- [TASK TO COMPLETE] Every entry below should be written out exactly, and no image should appear.

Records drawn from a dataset

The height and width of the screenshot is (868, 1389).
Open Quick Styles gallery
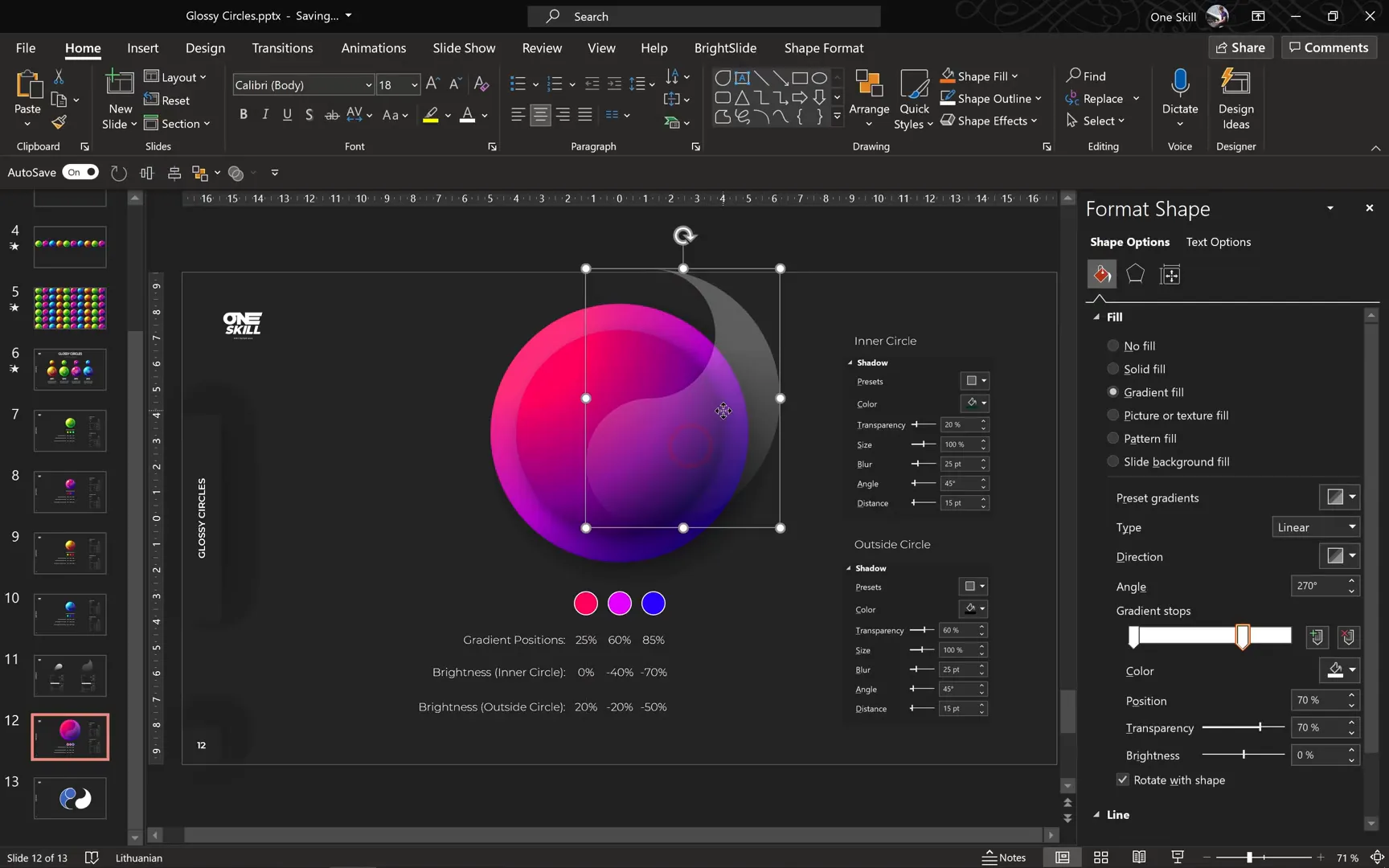coord(913,98)
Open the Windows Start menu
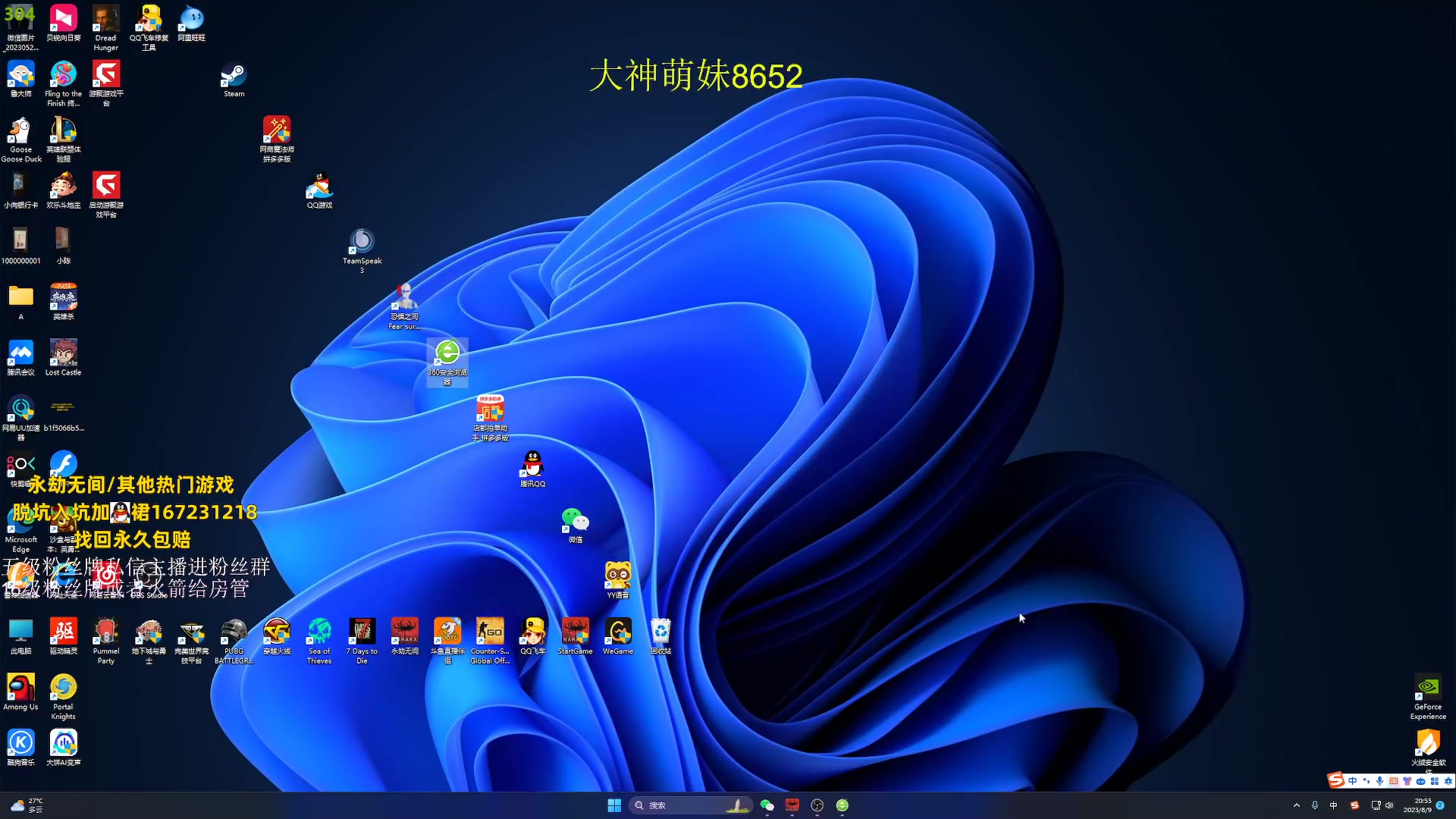Screen dimensions: 1456x819 614,805
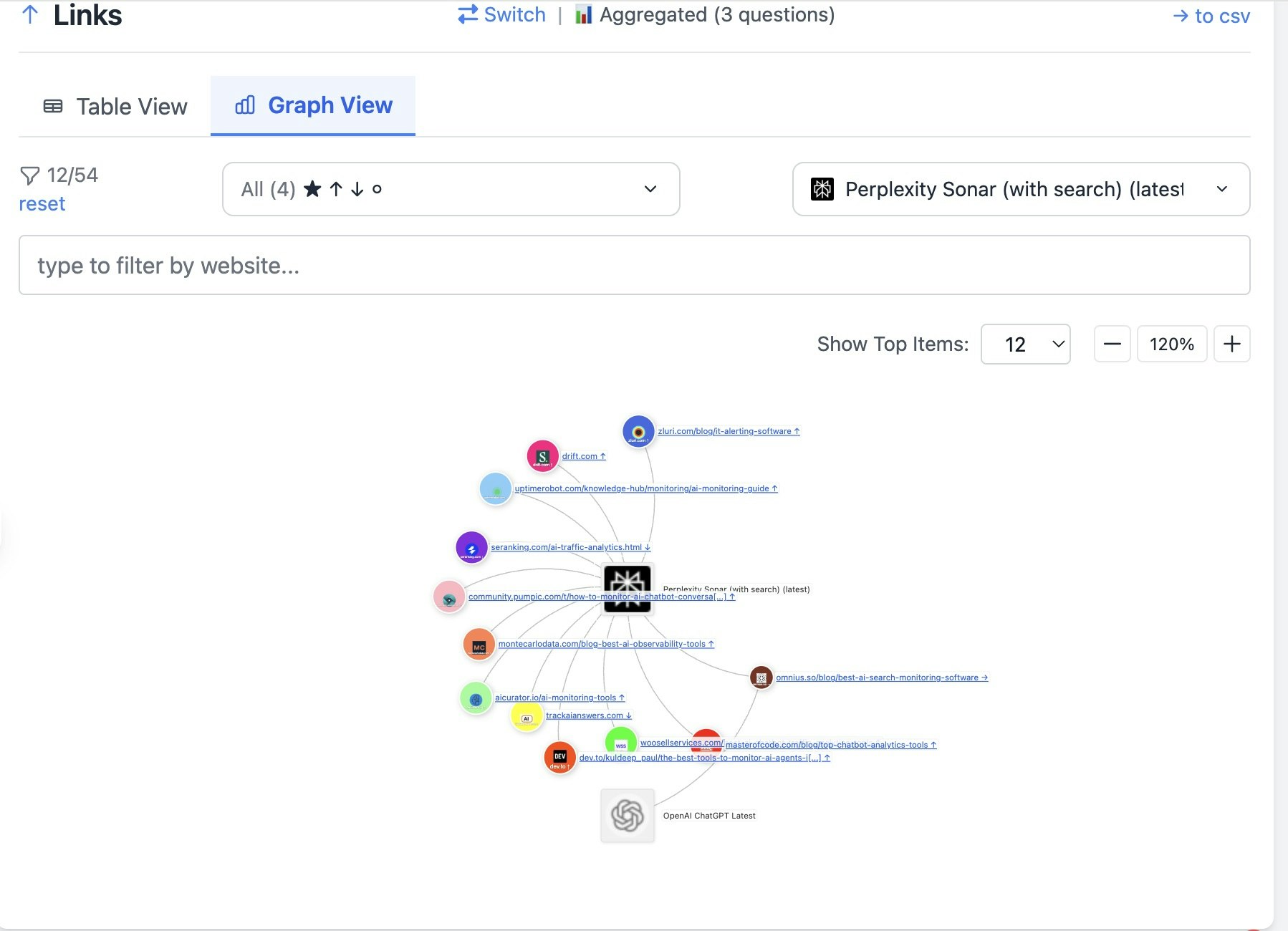1288x931 pixels.
Task: Increase zoom with the plus button
Action: 1232,344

- [TASK SOLUTION]
The height and width of the screenshot is (868, 1389).
Open Quick Styles gallery
coord(913,98)
Open the Windows Start menu
Screen dimensions: 1456x819 614,805
1288x931 pixels.
Task: Increase zoom with the plus button
Action: 1232,344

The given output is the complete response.